_Task to complete_. Can you copy out, character for character, the data starting with the line that contains "Given: Add bound ingots with second plus icon" and going on through the line that contains "coord(81,224)"?

--- begin Dataset records ---

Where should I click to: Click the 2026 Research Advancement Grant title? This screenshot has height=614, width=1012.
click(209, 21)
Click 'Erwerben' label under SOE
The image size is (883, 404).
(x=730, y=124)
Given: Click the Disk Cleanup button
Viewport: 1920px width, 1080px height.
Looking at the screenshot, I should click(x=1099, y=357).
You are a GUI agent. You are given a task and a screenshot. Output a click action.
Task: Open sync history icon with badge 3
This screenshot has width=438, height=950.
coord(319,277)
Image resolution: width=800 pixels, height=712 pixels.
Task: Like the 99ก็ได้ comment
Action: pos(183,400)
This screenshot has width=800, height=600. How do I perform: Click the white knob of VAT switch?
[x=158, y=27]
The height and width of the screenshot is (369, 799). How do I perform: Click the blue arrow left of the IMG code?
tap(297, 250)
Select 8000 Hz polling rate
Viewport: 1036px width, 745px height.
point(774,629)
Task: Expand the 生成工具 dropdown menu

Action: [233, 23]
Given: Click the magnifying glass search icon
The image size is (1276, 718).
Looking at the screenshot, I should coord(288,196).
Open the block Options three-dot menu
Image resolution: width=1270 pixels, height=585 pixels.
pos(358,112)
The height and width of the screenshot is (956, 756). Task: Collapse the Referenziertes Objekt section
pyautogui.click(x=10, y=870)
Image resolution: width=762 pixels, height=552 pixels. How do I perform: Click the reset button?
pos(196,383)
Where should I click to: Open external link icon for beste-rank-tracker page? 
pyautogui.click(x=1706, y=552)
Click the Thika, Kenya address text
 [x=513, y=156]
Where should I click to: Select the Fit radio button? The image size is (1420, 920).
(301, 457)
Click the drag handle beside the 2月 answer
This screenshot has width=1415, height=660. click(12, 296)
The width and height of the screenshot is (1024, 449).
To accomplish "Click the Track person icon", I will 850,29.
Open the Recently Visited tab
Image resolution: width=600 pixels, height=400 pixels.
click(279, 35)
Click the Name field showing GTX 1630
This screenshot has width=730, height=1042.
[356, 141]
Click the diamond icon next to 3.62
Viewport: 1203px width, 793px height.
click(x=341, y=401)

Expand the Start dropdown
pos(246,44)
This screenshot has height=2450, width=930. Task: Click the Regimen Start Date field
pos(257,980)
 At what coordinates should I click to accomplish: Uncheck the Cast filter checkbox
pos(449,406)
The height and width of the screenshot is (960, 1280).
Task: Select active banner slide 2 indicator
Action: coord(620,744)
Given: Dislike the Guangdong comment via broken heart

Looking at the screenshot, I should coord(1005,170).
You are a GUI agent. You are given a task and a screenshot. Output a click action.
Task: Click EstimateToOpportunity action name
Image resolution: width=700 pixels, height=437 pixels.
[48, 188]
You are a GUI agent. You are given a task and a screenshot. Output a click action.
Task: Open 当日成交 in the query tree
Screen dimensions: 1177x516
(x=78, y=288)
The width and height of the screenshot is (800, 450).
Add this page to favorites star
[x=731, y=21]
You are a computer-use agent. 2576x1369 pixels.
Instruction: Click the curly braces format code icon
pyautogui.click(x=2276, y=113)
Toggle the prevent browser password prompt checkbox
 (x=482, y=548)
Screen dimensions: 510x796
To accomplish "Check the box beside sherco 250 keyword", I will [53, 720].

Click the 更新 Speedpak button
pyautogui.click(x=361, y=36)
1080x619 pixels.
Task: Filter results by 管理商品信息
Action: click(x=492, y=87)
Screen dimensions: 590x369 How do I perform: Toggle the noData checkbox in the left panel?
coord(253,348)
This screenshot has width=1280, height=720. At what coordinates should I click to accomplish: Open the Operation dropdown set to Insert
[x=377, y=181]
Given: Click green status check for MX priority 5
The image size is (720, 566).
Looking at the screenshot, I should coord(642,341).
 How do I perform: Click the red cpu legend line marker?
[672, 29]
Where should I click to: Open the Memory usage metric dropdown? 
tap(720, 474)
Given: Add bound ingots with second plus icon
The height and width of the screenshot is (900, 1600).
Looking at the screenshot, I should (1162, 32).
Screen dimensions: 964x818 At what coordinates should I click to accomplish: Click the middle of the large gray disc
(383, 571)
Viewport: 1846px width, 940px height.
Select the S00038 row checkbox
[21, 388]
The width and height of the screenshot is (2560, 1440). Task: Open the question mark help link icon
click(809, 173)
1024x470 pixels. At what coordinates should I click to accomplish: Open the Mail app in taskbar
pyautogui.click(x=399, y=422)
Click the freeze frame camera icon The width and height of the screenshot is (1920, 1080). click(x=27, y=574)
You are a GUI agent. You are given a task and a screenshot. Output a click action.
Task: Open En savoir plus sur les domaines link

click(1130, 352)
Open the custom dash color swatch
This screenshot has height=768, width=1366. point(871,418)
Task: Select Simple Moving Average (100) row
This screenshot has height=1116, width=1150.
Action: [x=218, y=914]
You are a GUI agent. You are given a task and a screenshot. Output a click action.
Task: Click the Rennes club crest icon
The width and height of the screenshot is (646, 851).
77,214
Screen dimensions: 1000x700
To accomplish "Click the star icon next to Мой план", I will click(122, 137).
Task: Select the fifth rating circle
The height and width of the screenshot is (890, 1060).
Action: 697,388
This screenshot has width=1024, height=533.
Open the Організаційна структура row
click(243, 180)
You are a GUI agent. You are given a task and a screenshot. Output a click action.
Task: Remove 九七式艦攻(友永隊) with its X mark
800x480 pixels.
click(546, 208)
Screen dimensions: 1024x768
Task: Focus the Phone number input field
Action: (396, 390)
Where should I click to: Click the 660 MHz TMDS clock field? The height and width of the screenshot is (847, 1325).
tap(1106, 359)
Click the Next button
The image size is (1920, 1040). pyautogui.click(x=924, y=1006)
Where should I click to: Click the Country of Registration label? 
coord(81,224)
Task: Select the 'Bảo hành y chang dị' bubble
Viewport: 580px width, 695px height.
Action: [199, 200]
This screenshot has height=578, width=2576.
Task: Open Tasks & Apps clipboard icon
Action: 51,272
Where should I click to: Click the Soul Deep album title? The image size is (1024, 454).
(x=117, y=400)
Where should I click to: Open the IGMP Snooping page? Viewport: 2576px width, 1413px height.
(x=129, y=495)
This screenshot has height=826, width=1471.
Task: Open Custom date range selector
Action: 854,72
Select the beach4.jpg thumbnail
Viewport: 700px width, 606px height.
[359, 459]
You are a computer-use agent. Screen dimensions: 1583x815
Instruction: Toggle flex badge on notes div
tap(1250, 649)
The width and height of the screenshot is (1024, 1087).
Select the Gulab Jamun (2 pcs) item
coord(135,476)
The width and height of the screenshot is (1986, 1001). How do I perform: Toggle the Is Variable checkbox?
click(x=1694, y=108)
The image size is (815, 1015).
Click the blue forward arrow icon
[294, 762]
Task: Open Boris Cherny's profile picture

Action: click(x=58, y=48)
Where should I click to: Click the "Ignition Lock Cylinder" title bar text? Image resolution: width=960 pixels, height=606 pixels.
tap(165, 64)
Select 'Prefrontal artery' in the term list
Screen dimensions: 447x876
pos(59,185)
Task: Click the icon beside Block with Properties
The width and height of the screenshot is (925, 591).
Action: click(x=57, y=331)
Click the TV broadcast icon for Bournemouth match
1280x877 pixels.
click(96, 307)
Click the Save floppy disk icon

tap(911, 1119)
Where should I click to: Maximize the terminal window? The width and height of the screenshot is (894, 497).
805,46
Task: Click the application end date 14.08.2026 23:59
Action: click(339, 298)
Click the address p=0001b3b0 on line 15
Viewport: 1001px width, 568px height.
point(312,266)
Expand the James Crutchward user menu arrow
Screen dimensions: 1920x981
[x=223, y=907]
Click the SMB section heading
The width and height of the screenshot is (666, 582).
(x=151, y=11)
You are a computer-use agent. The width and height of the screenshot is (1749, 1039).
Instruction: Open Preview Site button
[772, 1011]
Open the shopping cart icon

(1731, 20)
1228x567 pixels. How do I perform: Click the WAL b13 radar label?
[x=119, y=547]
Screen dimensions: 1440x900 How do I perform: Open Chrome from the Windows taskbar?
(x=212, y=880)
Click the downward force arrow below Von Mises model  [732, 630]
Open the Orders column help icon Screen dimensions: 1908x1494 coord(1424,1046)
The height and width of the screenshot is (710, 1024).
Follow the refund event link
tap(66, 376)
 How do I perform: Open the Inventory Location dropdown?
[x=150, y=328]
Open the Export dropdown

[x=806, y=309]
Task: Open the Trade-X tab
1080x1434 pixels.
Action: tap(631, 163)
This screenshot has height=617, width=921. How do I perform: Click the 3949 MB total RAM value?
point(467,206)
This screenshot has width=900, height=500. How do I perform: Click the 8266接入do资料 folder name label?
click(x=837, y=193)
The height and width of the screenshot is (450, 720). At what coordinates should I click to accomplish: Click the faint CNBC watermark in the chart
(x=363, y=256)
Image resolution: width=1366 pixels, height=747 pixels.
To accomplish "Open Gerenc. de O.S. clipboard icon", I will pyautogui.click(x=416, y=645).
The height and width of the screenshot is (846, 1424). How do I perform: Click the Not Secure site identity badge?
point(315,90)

--- end Dataset records ---

_Final result_.
Given: Add bound ingots with second plus icon
The height and width of the screenshot is (900, 1600).
Looking at the screenshot, I should (1162, 32).
Screen dimensions: 964x818 At what coordinates should I click to accomplish: Click the middle of the large gray disc
(383, 571)
Viewport: 1846px width, 940px height.
Select the S00038 row checkbox
[21, 388]
The width and height of the screenshot is (2560, 1440). Task: Open the question mark help link icon
click(809, 173)
1024x470 pixels. At what coordinates should I click to accomplish: Open the Mail app in taskbar
pyautogui.click(x=399, y=422)
Click the freeze frame camera icon The width and height of the screenshot is (1920, 1080). click(x=27, y=574)
You are a GUI agent. You are given a task and a screenshot. Output a click action.
Task: Open En savoir plus sur les domaines link

click(1130, 352)
Open the custom dash color swatch
This screenshot has height=768, width=1366. point(871,418)
Task: Select Simple Moving Average (100) row
This screenshot has height=1116, width=1150.
Action: [x=218, y=914]
You are a GUI agent. You are given a task and a screenshot. Output a click action.
Task: Click the Rennes club crest icon
The width and height of the screenshot is (646, 851).
77,214
Screen dimensions: 1000x700
To accomplish "Click the star icon next to Мой план", I will click(122, 137).
Task: Select the fifth rating circle
The height and width of the screenshot is (890, 1060).
Action: 697,388
This screenshot has width=1024, height=533.
Open the Організаційна структура row
click(243, 180)
You are a GUI agent. You are given a task and a screenshot. Output a click action.
Task: Remove 九七式艦攻(友永隊) with its X mark
800x480 pixels.
click(546, 208)
Screen dimensions: 1024x768
Task: Focus the Phone number input field
Action: (396, 390)
Where should I click to: Click the 660 MHz TMDS clock field? The height and width of the screenshot is (847, 1325).
tap(1106, 359)
Click the Next button
The image size is (1920, 1040). pyautogui.click(x=924, y=1006)
Where should I click to: Click the Country of Registration label? 
coord(81,224)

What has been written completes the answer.